• _読む文章_:

• • • • •

手摩乳命(てなづちのみこと)を祀る神社
Leica M + Summilux-M 1:1.4/50 ASPH.
「八劔神社」は今回の旅のメインであった御神渡りの神事を執り行っている神社だ。
「足長神社」「手長神社」は名前だけ聞いたことがあったが、この2社の御朱印も「八劔神社」で戴けるらしく、何かの縁を感じたので回ってみることにした。
まぁ、別に御朱印を貰いたいというわけではなかったが、この地に古くからある神社なのでこの機会に訪れてみるかと思ったわけである。
諏訪大社下社 秋宮を参拝した後、近い順に巡ろうとまずは「手長神社」まで行くことにした。
場所は上諏訪駅のすぐ近く。
諏訪郵便局の横に鳥居が有り本来ならそこからずっと階段を登っていくことになるが、残念ながら下には駐車場がない。
車で訪れる場合はそこを通りすぎ、先の交差点を左に曲がり山道をグルっと登っていった先に神社が見えてくる。
そこに何台か駐めれる駐車場があるのでそこを利用するといいだろう。
向かいには諏訪市立上諏訪中学校がある。
Leica M + Summilux-M 1:1.4/50 ASPH.
本来ならこの下から登ってくるが、この下には車を駐めれるところがない。
郵便局の駐車場に駐めるのも迷惑なのでやめておきたい。
Leica M + Summilux-M 1:1.4/50 ASPH.
手長足長と言えば、全国各地で逸話、社伝が見られる。多くはダイダラボッチのような山から山に届くほどの長い手足をもつ巨人の姿をしているか、足が異常に長い夫と腕が異常に長い妻の夫婦と伝えられる。

• • • • •

[画面要素の一覧]

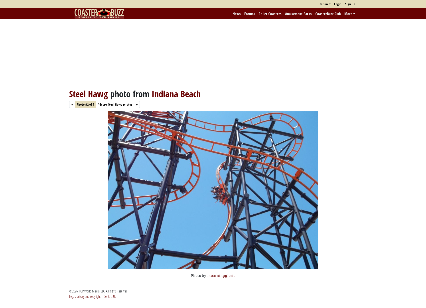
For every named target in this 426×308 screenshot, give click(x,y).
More (348, 13)
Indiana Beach (176, 94)
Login (337, 4)
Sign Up (350, 4)
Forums (249, 13)
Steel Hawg (88, 94)
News (237, 13)
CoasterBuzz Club (328, 13)
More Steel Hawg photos (115, 104)
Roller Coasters (270, 13)
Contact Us (110, 296)
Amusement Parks (298, 13)
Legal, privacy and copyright (85, 296)
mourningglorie (221, 275)
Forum (324, 4)
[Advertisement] (213, 54)
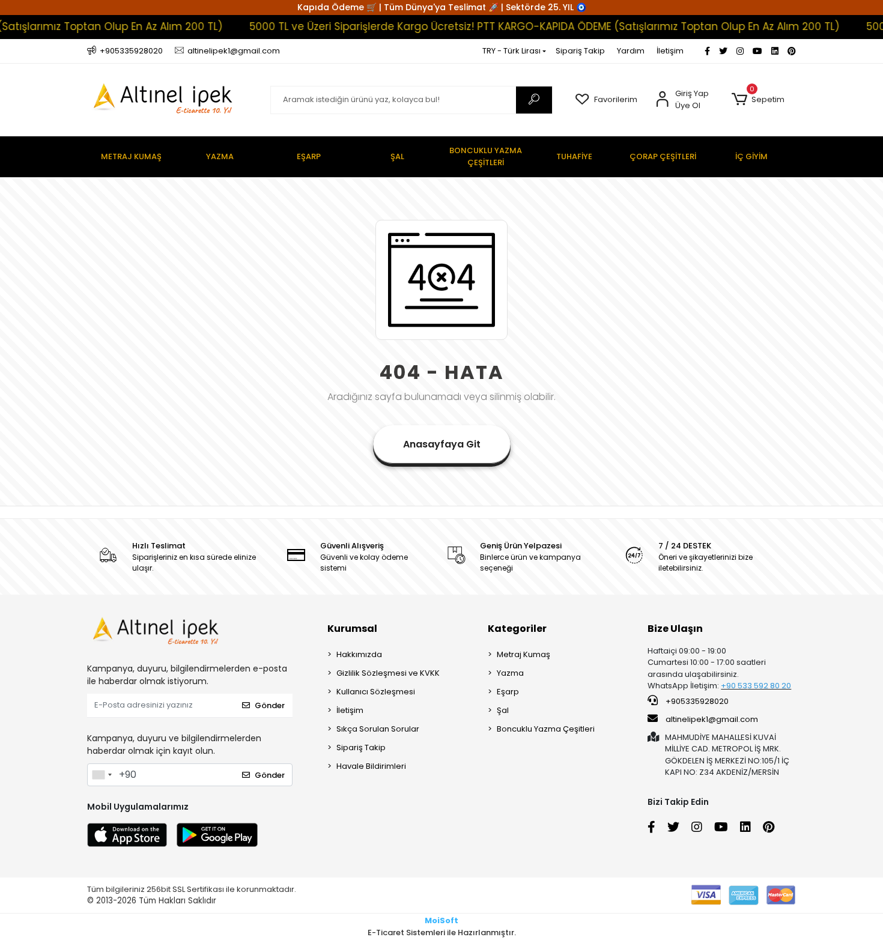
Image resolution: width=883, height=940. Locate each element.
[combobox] (101, 775)
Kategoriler (517, 628)
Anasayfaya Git (442, 444)
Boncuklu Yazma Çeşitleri (546, 729)
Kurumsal (352, 628)
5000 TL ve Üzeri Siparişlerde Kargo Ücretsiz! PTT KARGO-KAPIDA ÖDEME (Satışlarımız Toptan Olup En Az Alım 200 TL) (527, 26)
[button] (758, 99)
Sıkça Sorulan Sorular (377, 729)
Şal (503, 710)
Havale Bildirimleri (371, 766)
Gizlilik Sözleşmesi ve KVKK (388, 673)
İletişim (670, 50)
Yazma (510, 673)
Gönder (270, 705)
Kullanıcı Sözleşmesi (375, 691)
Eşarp (508, 691)
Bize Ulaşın (675, 628)
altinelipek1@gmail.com (712, 719)
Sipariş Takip (580, 50)
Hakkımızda (359, 654)
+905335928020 (696, 701)
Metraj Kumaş (523, 654)
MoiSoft (441, 920)
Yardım (631, 50)
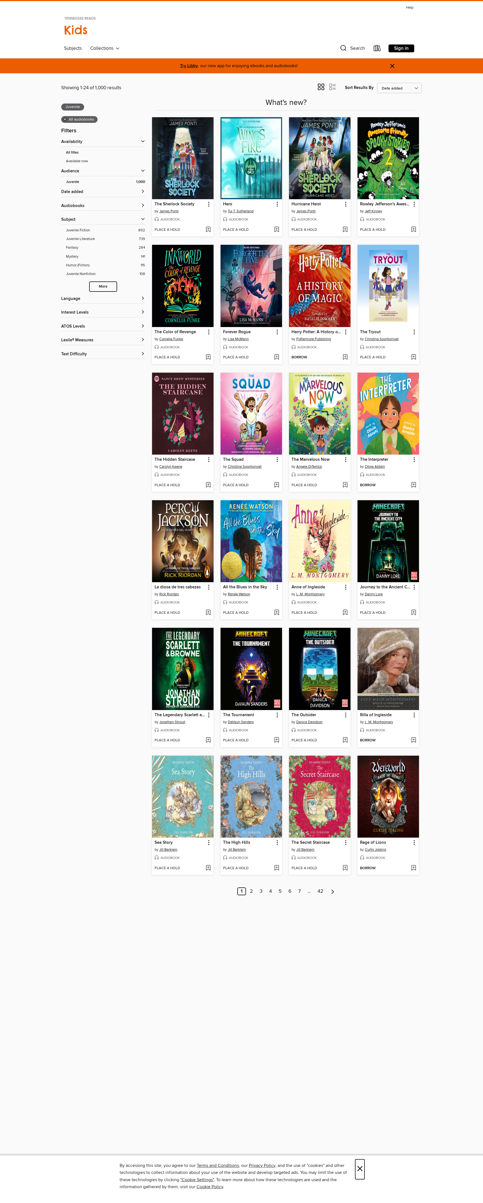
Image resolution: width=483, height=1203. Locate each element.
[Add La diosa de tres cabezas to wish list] (208, 613)
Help (409, 8)
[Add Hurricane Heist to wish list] (345, 230)
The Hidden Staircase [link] (175, 459)
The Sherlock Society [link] (175, 204)
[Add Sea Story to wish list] (208, 868)
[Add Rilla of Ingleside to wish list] (413, 740)
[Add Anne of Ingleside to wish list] (345, 613)
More (103, 286)
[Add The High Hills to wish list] (276, 868)
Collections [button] (103, 48)
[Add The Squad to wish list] (276, 485)
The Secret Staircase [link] (311, 842)
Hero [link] (227, 204)
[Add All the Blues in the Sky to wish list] (276, 613)
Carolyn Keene (170, 466)
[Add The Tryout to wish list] (413, 357)
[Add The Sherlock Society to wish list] (208, 230)
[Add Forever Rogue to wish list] (276, 357)
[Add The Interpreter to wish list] (413, 485)
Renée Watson (239, 594)
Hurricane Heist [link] (306, 204)
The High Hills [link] (236, 842)
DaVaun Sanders (241, 722)
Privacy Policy (262, 1165)
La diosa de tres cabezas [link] (178, 587)
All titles (72, 152)
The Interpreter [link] (374, 459)
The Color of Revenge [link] (175, 332)
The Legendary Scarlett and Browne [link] (180, 715)
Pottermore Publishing (313, 339)
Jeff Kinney (373, 211)
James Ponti (169, 211)
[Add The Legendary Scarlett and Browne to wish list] (208, 740)
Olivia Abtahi (375, 466)
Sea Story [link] (164, 842)
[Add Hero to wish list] (276, 230)
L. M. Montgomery (310, 594)
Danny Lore (374, 594)
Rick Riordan (169, 594)
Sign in (401, 48)
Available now (77, 161)
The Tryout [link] (370, 332)
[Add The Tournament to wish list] (276, 740)
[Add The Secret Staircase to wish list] (345, 868)
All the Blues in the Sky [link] (245, 587)
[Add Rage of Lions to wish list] (413, 868)
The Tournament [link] (238, 715)
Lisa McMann (238, 339)
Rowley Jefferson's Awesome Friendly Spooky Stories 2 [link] (385, 204)
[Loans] (377, 49)
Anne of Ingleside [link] (308, 587)
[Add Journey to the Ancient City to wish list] (413, 613)
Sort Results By (359, 87)
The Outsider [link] (304, 715)
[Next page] (332, 891)
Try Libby (189, 66)
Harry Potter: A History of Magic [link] (317, 332)
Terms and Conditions (218, 1165)
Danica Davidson (309, 722)
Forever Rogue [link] (237, 332)
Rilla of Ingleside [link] (376, 715)
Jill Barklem (168, 849)
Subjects (73, 48)
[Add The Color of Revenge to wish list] (208, 357)
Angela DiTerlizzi (309, 466)
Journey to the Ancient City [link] (385, 587)
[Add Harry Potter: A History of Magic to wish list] (345, 357)
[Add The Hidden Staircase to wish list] (208, 485)
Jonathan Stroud (172, 722)
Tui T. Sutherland (241, 211)
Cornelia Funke (171, 339)
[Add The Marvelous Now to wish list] (345, 485)
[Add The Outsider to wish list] (345, 740)
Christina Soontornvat (382, 339)
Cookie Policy (209, 1187)
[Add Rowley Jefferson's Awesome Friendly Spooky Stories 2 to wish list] (413, 230)
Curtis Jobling (375, 849)
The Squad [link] (233, 459)
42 (320, 891)
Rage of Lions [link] (373, 842)
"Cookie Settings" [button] (197, 1180)
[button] (352, 49)
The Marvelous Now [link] (311, 459)
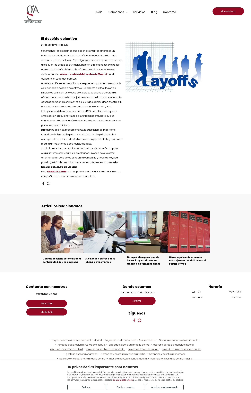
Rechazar (86, 387)
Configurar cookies (125, 387)
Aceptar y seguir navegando (164, 387)
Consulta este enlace (123, 379)
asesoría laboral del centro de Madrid (83, 74)
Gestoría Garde (56, 171)
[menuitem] (99, 12)
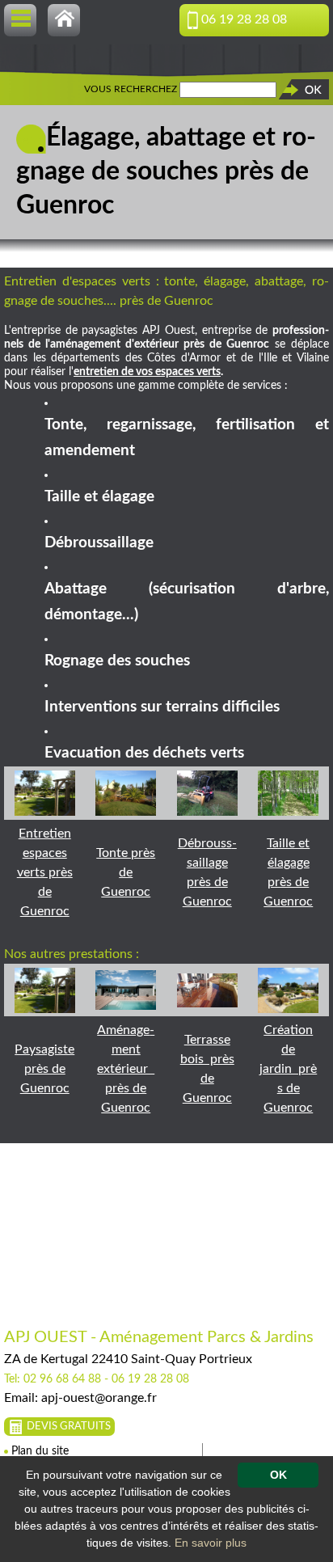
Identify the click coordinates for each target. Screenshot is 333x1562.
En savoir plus (211, 1542)
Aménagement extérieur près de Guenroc (125, 1069)
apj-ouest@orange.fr (99, 1397)
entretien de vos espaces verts (147, 372)
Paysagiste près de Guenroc (44, 1069)
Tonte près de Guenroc (125, 872)
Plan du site (40, 1451)
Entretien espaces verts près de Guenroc (45, 872)
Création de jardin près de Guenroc (288, 1069)
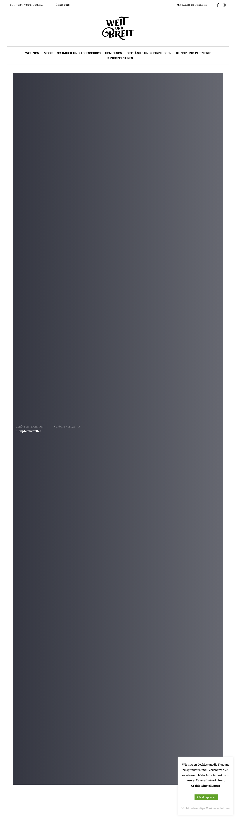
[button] (82, 4)
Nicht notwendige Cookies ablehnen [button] (205, 808)
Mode (48, 53)
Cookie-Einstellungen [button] (205, 785)
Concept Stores (120, 58)
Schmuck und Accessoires (79, 53)
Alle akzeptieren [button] (206, 797)
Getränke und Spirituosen (149, 53)
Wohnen (32, 53)
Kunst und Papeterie (193, 53)
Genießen (113, 53)
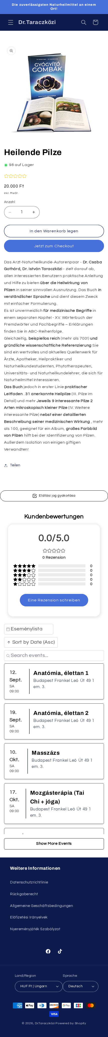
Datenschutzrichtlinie (29, 882)
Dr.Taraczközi (45, 1023)
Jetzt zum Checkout (54, 246)
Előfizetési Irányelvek (29, 917)
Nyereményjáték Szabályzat (35, 929)
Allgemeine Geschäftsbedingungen (41, 906)
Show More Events (54, 843)
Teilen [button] (15, 465)
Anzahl (9, 202)
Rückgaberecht (24, 894)
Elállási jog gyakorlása (57, 495)
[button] (10, 22)
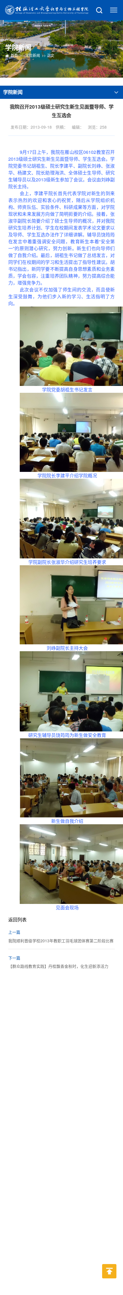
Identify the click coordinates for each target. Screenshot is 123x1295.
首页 (14, 55)
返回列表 (18, 919)
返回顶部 (109, 1283)
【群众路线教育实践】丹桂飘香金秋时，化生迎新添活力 (58, 966)
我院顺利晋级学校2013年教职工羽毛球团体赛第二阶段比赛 (61, 940)
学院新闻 (32, 55)
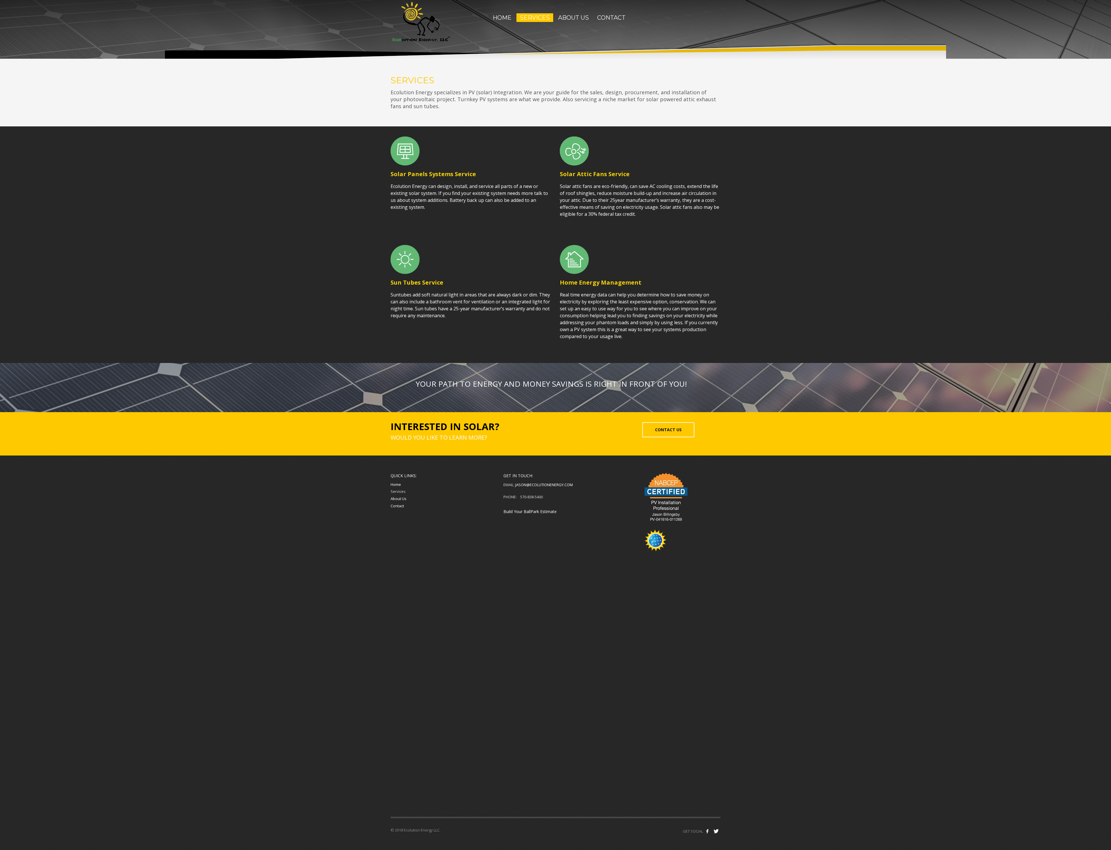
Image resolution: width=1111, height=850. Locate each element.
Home (396, 484)
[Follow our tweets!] (716, 831)
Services (398, 491)
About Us (398, 498)
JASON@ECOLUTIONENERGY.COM (544, 484)
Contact (397, 505)
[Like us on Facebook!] (707, 831)
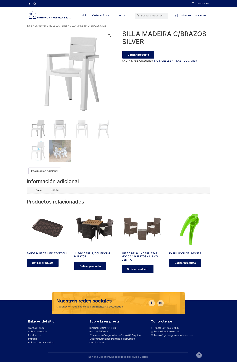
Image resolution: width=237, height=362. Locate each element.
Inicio (84, 15)
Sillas (64, 25)
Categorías (99, 15)
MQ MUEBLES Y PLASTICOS (171, 60)
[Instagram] (36, 3)
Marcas (120, 15)
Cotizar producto (138, 54)
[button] (109, 35)
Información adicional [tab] (44, 171)
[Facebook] (30, 3)
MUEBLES (54, 25)
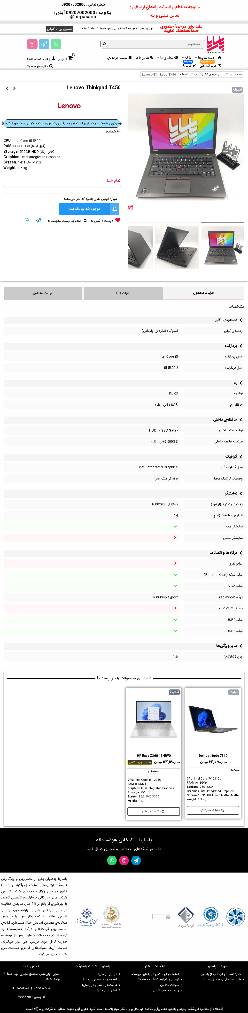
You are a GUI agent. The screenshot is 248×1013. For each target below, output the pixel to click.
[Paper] (44, 44)
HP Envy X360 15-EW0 (154, 756)
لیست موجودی (117, 58)
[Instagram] (32, 44)
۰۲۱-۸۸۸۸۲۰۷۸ (20, 988)
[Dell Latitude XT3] (14, 89)
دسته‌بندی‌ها (206, 58)
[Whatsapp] (56, 44)
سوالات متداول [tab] (43, 293)
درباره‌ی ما (167, 58)
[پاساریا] (215, 45)
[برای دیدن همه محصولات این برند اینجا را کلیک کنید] (69, 106)
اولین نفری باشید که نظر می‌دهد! (86, 199)
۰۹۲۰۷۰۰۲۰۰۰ (42, 988)
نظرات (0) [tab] (123, 293)
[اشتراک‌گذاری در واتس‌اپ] (26, 221)
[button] (59, 29)
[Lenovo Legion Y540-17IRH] (7, 89)
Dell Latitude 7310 (213, 756)
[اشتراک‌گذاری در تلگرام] (38, 221)
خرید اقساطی (208, 65)
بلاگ (188, 58)
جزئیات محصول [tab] (203, 293)
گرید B (187, 65)
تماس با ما (142, 58)
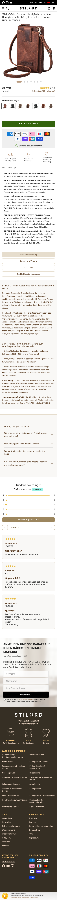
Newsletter (6, 822)
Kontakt (5, 846)
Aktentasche (34, 784)
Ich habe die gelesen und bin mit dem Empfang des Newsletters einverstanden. (27, 700)
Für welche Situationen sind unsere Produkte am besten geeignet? (25, 463)
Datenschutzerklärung (24, 699)
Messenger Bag (8, 773)
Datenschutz (34, 830)
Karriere (32, 822)
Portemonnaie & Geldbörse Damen (13, 767)
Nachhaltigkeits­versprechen (41, 826)
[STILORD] (28, 8)
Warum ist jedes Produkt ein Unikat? (21, 443)
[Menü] (3, 8)
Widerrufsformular (9, 834)
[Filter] (5, 527)
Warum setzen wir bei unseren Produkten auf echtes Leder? (25, 435)
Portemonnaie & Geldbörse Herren (40, 778)
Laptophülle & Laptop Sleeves (42, 795)
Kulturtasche (7, 761)
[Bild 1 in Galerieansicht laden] (28, 51)
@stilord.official (8, 861)
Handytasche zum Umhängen (14, 800)
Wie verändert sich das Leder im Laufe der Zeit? (24, 453)
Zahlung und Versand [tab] (28, 261)
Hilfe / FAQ (6, 838)
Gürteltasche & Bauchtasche (14, 777)
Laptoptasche (35, 789)
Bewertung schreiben (28, 519)
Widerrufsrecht (8, 830)
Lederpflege (7, 818)
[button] (45, 88)
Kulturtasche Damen (10, 784)
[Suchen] (9, 8)
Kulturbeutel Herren (10, 807)
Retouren (6, 842)
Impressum (34, 838)
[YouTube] (11, 2)
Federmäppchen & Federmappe (37, 767)
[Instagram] (7, 2)
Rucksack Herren (36, 755)
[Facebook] (3, 2)
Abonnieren (26, 695)
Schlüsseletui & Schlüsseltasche (36, 801)
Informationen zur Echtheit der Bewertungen (24, 897)
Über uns (33, 818)
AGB (31, 834)
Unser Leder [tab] (28, 267)
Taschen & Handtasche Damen (12, 790)
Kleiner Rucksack (36, 807)
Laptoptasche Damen (38, 761)
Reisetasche (34, 773)
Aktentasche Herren (10, 795)
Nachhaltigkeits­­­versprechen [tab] (28, 274)
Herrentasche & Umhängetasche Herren (12, 756)
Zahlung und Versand (11, 826)
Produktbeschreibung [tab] (28, 255)
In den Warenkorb (29, 124)
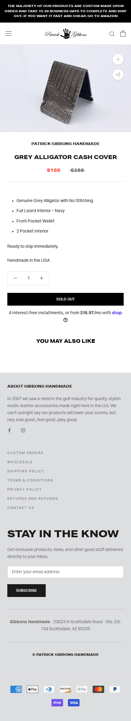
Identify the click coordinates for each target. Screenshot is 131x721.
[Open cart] (123, 33)
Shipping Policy (25, 471)
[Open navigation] (8, 33)
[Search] (112, 33)
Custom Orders (25, 453)
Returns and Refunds (32, 498)
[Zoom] (118, 59)
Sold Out (65, 299)
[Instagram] (23, 430)
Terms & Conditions (30, 480)
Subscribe (26, 590)
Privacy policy (24, 489)
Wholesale (20, 462)
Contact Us (20, 508)
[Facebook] (9, 430)
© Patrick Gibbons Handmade (65, 654)
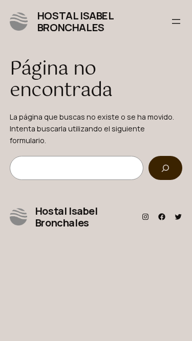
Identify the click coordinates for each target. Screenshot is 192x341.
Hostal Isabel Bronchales (75, 21)
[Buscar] (165, 168)
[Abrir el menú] (176, 21)
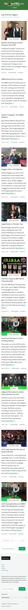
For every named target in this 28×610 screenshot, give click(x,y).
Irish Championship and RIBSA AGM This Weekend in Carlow (13, 505)
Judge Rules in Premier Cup (12, 224)
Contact (3, 568)
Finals (14, 388)
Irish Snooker (14, 39)
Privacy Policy (4, 570)
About (2, 566)
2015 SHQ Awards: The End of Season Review (13, 450)
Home (2, 564)
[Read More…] (9, 69)
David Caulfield (12, 72)
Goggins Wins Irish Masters (12, 169)
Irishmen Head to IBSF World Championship (12, 280)
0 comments (20, 72)
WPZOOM (9, 606)
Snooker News (14, 446)
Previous (6, 540)
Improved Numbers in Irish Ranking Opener (12, 339)
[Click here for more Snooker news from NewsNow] (5, 558)
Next (23, 540)
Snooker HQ (14, 142)
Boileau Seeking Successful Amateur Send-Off (12, 43)
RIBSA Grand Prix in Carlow (12, 79)
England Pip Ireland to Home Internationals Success (12, 393)
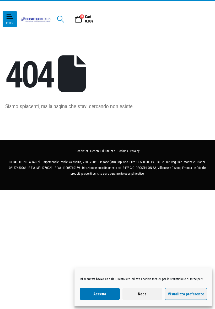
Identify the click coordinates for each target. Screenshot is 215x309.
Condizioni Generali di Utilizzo (95, 151)
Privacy (134, 151)
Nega (142, 294)
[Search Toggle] (60, 19)
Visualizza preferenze (186, 294)
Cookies (122, 151)
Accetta (99, 294)
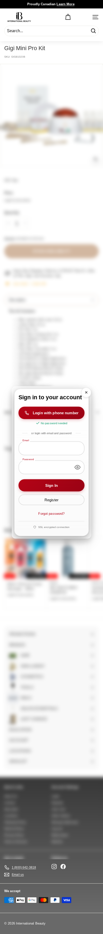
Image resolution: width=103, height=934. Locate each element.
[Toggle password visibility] (77, 467)
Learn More (65, 4)
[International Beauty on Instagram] (54, 866)
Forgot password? (51, 514)
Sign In (51, 485)
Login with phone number (55, 413)
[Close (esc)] (86, 393)
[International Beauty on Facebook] (63, 866)
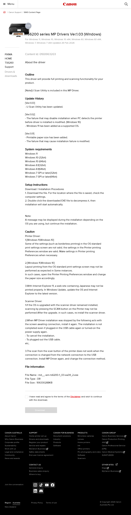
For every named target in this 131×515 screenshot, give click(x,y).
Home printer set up (37, 436)
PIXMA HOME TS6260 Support (9, 60)
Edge (104, 468)
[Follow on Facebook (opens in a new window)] (52, 485)
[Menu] (126, 4)
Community (10, 455)
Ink (79, 445)
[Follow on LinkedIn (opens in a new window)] (35, 491)
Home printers (84, 442)
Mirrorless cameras (86, 436)
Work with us (10, 449)
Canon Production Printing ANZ (113, 441)
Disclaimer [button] (75, 396)
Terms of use (51, 503)
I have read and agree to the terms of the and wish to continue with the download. (65, 398)
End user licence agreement (41, 455)
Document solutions (62, 436)
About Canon (10, 436)
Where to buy (35, 474)
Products (57, 442)
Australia (16, 503)
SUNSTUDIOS (108, 455)
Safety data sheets (37, 452)
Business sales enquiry (39, 471)
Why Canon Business (14, 439)
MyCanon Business (37, 449)
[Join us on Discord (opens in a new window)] (41, 491)
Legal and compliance (14, 452)
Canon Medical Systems (112, 452)
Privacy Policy (37, 503)
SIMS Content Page (32, 12)
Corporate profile (12, 442)
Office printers (84, 449)
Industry (56, 439)
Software (57, 445)
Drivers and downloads (39, 439)
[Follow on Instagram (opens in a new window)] (35, 485)
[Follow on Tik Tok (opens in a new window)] (41, 485)
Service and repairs (37, 445)
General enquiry (36, 468)
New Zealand (10, 507)
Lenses (81, 439)
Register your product (38, 442)
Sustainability (10, 445)
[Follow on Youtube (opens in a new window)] (46, 485)
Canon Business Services (113, 436)
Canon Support (15, 12)
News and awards (12, 458)
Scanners (82, 458)
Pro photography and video (89, 452)
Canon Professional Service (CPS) (113, 447)
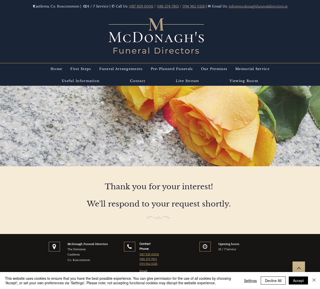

• • • • •

• _作業の指示_:
a: 神社めぐりの文章を、一字も変えずに最初から最後まで書き写してください。
b: 一覧から「with」という文字列を含む行をすべて抜き出してください。大文字と小文字は区別します。

• _結果_:
a:
手摩乳命(てなづちのみこと)を祀る神社
Leica M + Summilux-M 1:1.4/50 ASPH.
「八劔神社」は今回の旅のメインであった御神渡りの神事を執り行っている神社だ。
「足長神社」「手長神社」は名前だけ聞いたことがあったが、この2社の御朱印も「八劔神社」で戴けるらしく、何かの縁を感じたので回ってみることにした。
まぁ、別に御朱印を貰いたいというわけではなかったが、この地に古くからある神社なのでこの機会に訪れてみるかと思ったわけである。
諏訪大社下社 秋宮を参拝した後、近い順に巡ろうとまずは「手長神社」まで行くことにした。
場所は上諏訪駅のすぐ近く。
諏訪郵便局の横に鳥居が有り本来ならそこからずっと階段を登っていくことになるが、残念ながら下には駐車場がない。
車で訪れる場合はそこを通りすぎ、先の交差点を左に曲がり山道をグルっと登っていった先に神社が見えてくる。
そこに何台か駐めれる駐車場があるのでそこを利用するといいだろう。
向かいには諏訪市立上諏訪中学校がある。
Leica M + Summilux-M 1:1.4/50 ASPH.
本来ならこの下から登ってくるが、この下には車を駐めれるところがない。
郵便局の駐車場に駐めるのも迷惑なのでやめておきたい。
Leica M + Summilux-M 1:1.4/50 ASPH.
手長足長と言えば、全国各地で逸話、社伝が見られる。多くはダイダラボッチのような山から山に届くほどの長い手足をもつ巨人の姿をしているか、足が異常に長い夫と腕が異常に長い妻の夫婦と伝えられる。

b:
Login with phone number (55, 413)
Work with us (10, 449)
I have read and agree to the terms of the and wish to continue with the download. (65, 398)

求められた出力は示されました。